Во время нашей встречи в 2016 году Вернер Шаде уже знал об изъятии картины, но только по коротким заметкам в Spiegel. «То немногое, что я прочитал, меня не убедило; знаете ли, это было действительно редкой красоты произведение, – заявил он, прежде чем заметить: – Но если современные методики выявят, что она датируется другой эпохой, я спокойно признаю свою ошибку. Такое с каждым может случиться, не надо бояться это признать». Эти слова сопровождались широкой улыбкой.

В 2013 году его положительное заключение было подтверждено еще одним специалистом. 8 февраля Дитер Кепплин выдал Михаэлю Торджману второй сертификат подлинности, причем с менее расплывчатыми формулировками, чем у берлинского коллеги. Кепплин, 1936 года рождения, руководитель отделения графики в Базеле, возглавлял большую выставку 1972 года в честь пятисотлетия со дня рождения художника. Он осмотрел картину, доставленную ему Михаэлем Торджманом, со своим другом Бодо Бринкманом, хранителем и руководителем отдела живописи в музее Базеля, еще одним знатоком, который пять лет спустя организовывал ретроспективу Кранаха в Королевской Академии Лондона.

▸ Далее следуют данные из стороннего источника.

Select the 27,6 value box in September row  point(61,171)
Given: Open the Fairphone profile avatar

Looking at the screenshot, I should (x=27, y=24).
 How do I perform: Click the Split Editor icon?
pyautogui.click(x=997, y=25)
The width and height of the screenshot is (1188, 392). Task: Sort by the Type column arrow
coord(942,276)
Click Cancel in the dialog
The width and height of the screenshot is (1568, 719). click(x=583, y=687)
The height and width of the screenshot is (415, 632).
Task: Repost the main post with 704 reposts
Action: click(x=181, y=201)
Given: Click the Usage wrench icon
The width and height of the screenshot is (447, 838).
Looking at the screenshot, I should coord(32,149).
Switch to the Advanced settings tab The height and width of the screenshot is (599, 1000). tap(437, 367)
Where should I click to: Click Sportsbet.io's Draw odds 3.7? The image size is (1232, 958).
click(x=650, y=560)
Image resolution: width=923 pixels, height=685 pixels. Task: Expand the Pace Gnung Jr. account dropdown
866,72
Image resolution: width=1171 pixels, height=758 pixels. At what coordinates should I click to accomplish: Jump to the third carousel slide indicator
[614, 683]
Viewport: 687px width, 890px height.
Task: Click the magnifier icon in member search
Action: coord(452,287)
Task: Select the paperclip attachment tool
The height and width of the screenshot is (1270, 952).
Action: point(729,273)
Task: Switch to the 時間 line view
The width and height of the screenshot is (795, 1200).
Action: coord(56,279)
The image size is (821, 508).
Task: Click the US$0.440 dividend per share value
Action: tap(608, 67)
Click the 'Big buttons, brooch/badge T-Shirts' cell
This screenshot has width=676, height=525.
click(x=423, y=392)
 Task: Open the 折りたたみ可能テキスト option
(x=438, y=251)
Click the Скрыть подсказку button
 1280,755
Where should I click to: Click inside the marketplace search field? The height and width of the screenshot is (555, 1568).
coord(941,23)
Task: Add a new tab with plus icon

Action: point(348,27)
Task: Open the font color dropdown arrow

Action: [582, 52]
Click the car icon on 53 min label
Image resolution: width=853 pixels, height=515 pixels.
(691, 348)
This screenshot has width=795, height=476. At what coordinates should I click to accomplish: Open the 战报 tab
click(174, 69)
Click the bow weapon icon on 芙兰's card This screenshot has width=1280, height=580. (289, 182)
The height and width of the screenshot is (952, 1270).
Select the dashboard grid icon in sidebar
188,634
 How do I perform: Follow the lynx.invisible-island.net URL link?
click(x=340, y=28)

Этот дуэт высказался не так уверенно, как Вернер Шаде. В их заключении просматривается некоторое сомнение. Для начала, оба отмечают, что картина находится «в превосходном состоянии». Оба признают некоторое недоумение относительно характера кракелюр, указывают, что «не сразу признали «почерк» Кранаха в некоторых элементах, в частности, на правой руке» богини. Однако в финале они также утверждают, что убеждены в совпадении «этой фигуры столь великолепных пропорций» с другими «Венерами» Кранаха, Франкфуртской (1532) и Парижской (1529). Они рекомендуют, соответственно, уточнить дату вырезки доски, перепоручая это исследование по дендрохронологии профессору Питеру Клейну в Гамбурге.

Чего эти трое специалистов не знали, когда устанавливали подлинность произведения, так это того, что несколькими месяцами ранее аукционный дом Christie’s отказался выставить ее на продажу после серии проверок, показавших неоднозначный результат.

8The European Fine art Fair (TEFAF) – ведущая в мире ярмарка произведений искусства и антиквариата, которая проводится в голландском городе Маастрихт. Сюда съезжаются лучшие художественные критики и коллекционеры со всего мира.
9Хериберт Теншерт (Heribert Tenschert, р. 1947) – немецкий антиквар, публицист и писатель.
10Die Malerfamilie Cranach, Der Kunst, Dresde,1974.